▸ **Directions for this task**: Pictures do not belong in the copy; quote every entry below exactly.

[Dataset extract — start]

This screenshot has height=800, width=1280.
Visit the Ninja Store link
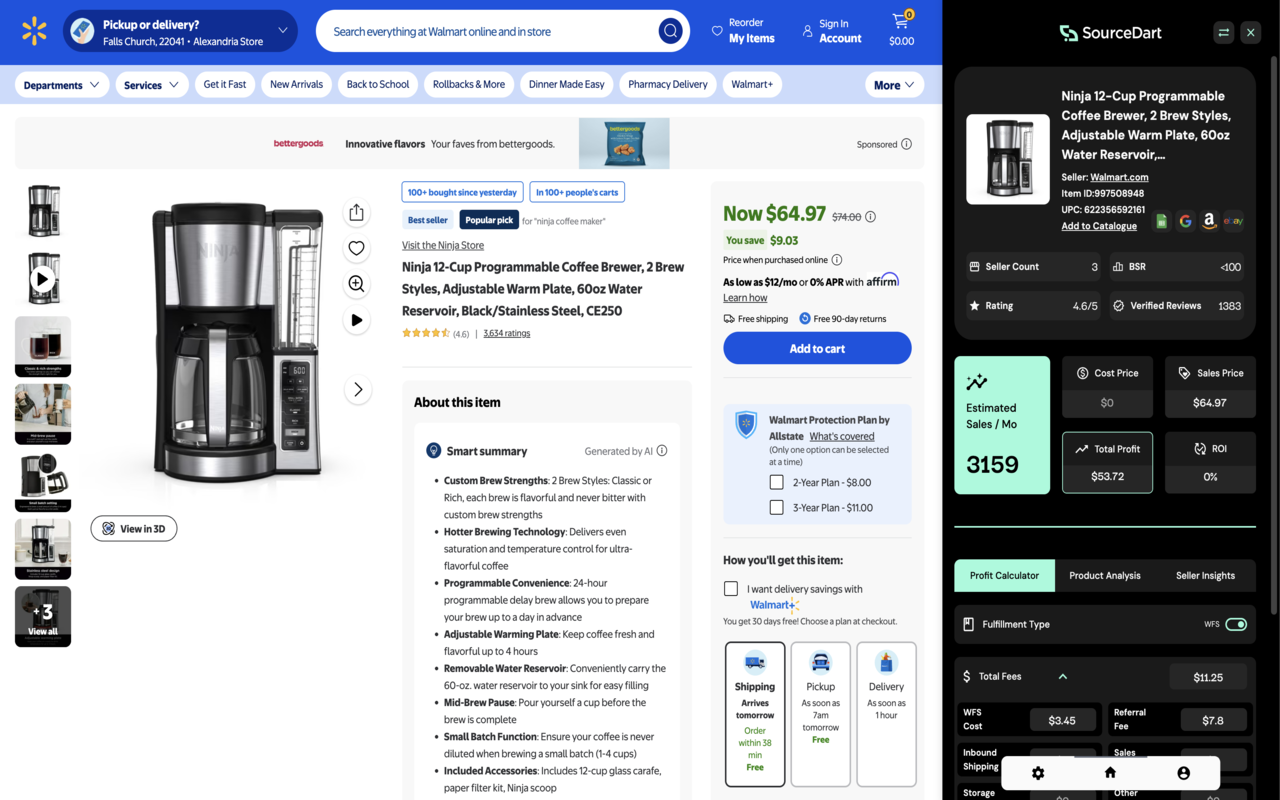click(442, 244)
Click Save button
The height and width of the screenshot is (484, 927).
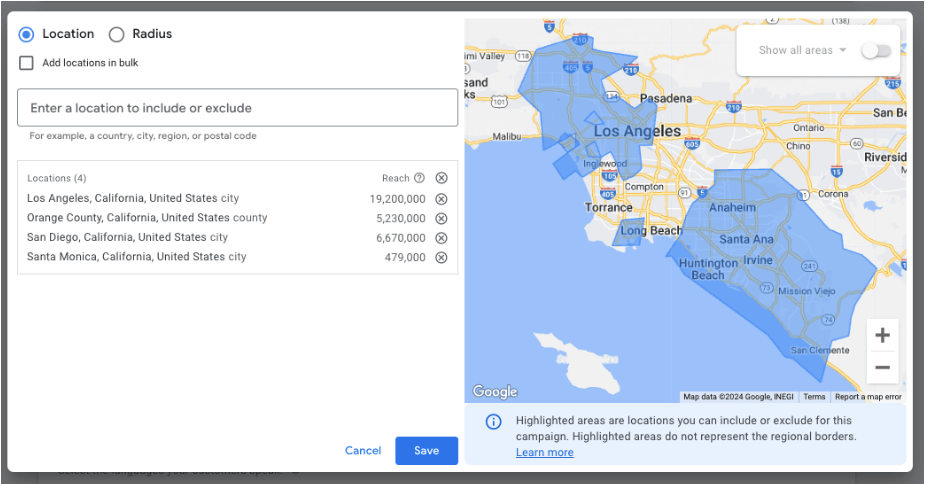click(426, 450)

[Dataset extract — finish]

▸ **Task response**:
This screenshot has height=800, width=1280.
Visit the Ninja Store link
click(442, 244)
Click Save button
The height and width of the screenshot is (484, 927).
click(426, 450)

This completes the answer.